New Zealand’s largest ever wastewater infrastructure project is underway. It will reduce combined sewer overflows and water pollution.
In September, a tunnel boring machine (TBM) for the 14.7km Central Interceptor tunnel in Auckland, New Zealand, broke through into a 69m deep shaft at May Road. It had completed the first of the tunnel’s two drives.
The tunnel is part of local water and wastewater provider Watercare’s NZ$1.2bn (£590M) Central Interceptor project, the largest wastewater infrastructure project in New Zealand’s history.
The project’s aim is to reduce combined sewer overflows and consequent pollution resulting from the existing network’s inability to cope with heavy rain and wastewater volumes generated by Auckland’s growing population – which has reached 1.7M people.
Watercare expects the Central Interceptor to reduce the annual overflow volume in the city’s Waitemata and Manukau harbours by as much as 80%.
Central Auckland’s original sewer network was built in the early 1900s and then extended in the 1950s and 1960s. In this part of the city there are three interceptors – the 18.2km long Eastern Interceptor, the 13.6km long Orakei Main Sewer and the 19.5km Western Interceptor – which are connected to form an almost circular system.
These interceptors enable wastewater to flow clockwise until it reaches the Māngere Wastewater Treatment Plant (WWTP) in the southern suburbs.
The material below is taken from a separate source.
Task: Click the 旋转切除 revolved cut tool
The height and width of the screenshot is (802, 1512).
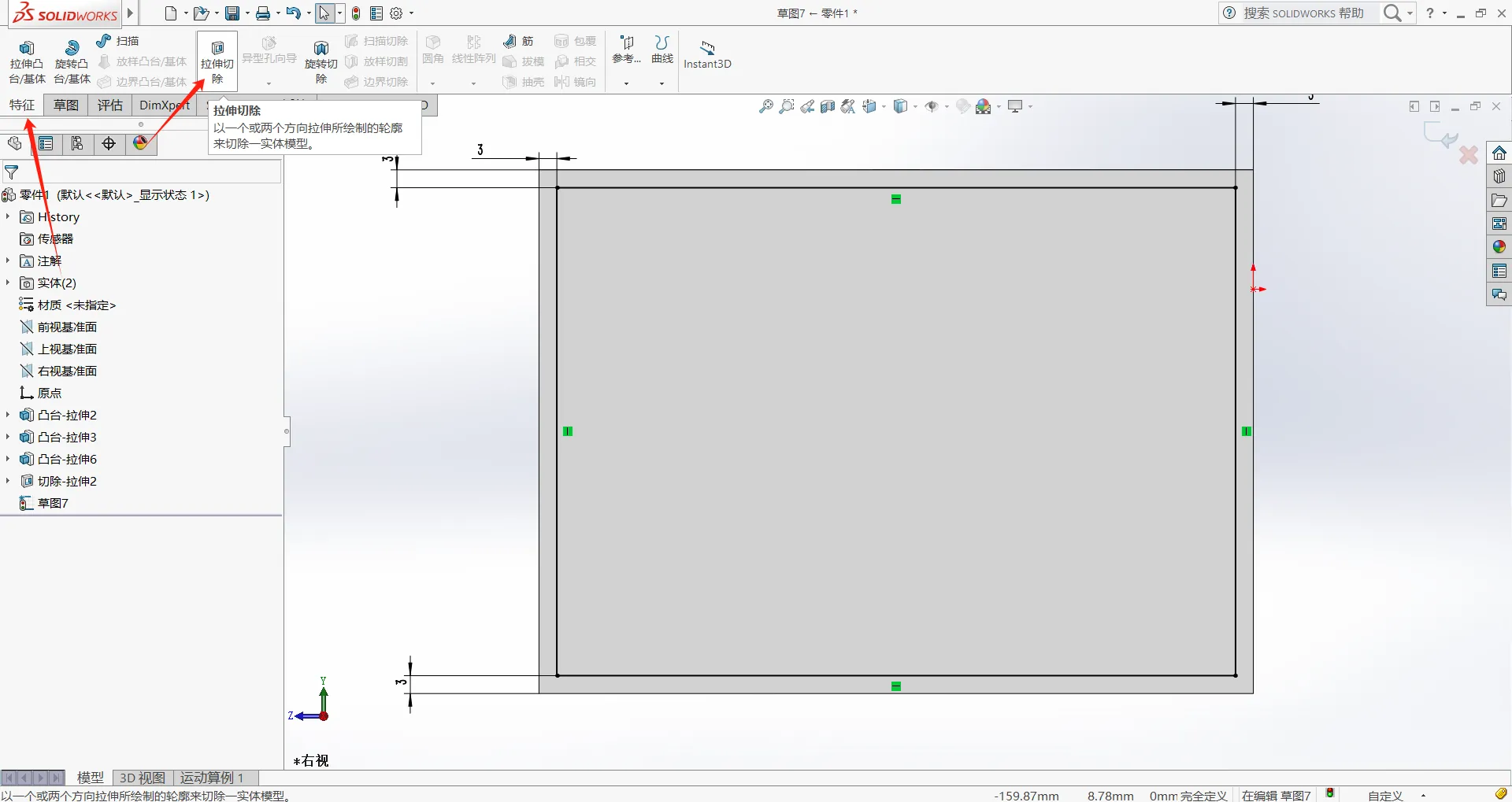Action: tap(321, 61)
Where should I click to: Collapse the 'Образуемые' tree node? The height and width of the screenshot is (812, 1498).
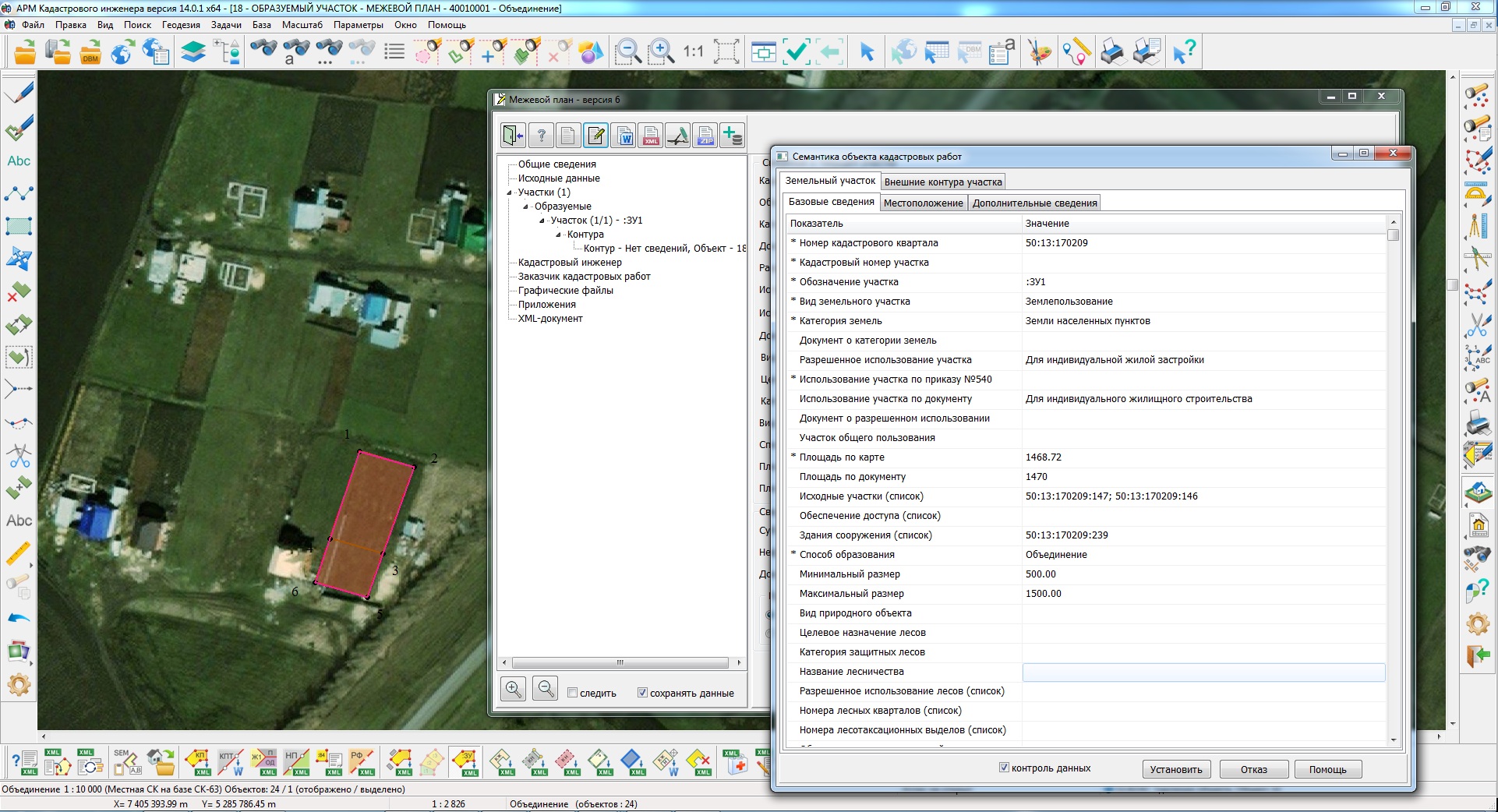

Here, most of the city’s wastewater is treated at an average volume of 300,000m3 per day.
Wastewater and stormwater flow into a combined network of pipes which are linked to the interceptors. This combined sewer system is often overwhelmed during wet weather, resulting in overflows.
The need for new infrastructure to tackle the issue was identified in the 1990s. Studies carried out between 2005 and 2008 recommended the construction of a central interceptor providing a direct connection between the Orakei Main interceptor – built in 1911 – in the north part of Central Auckland and the Māngere WWTP.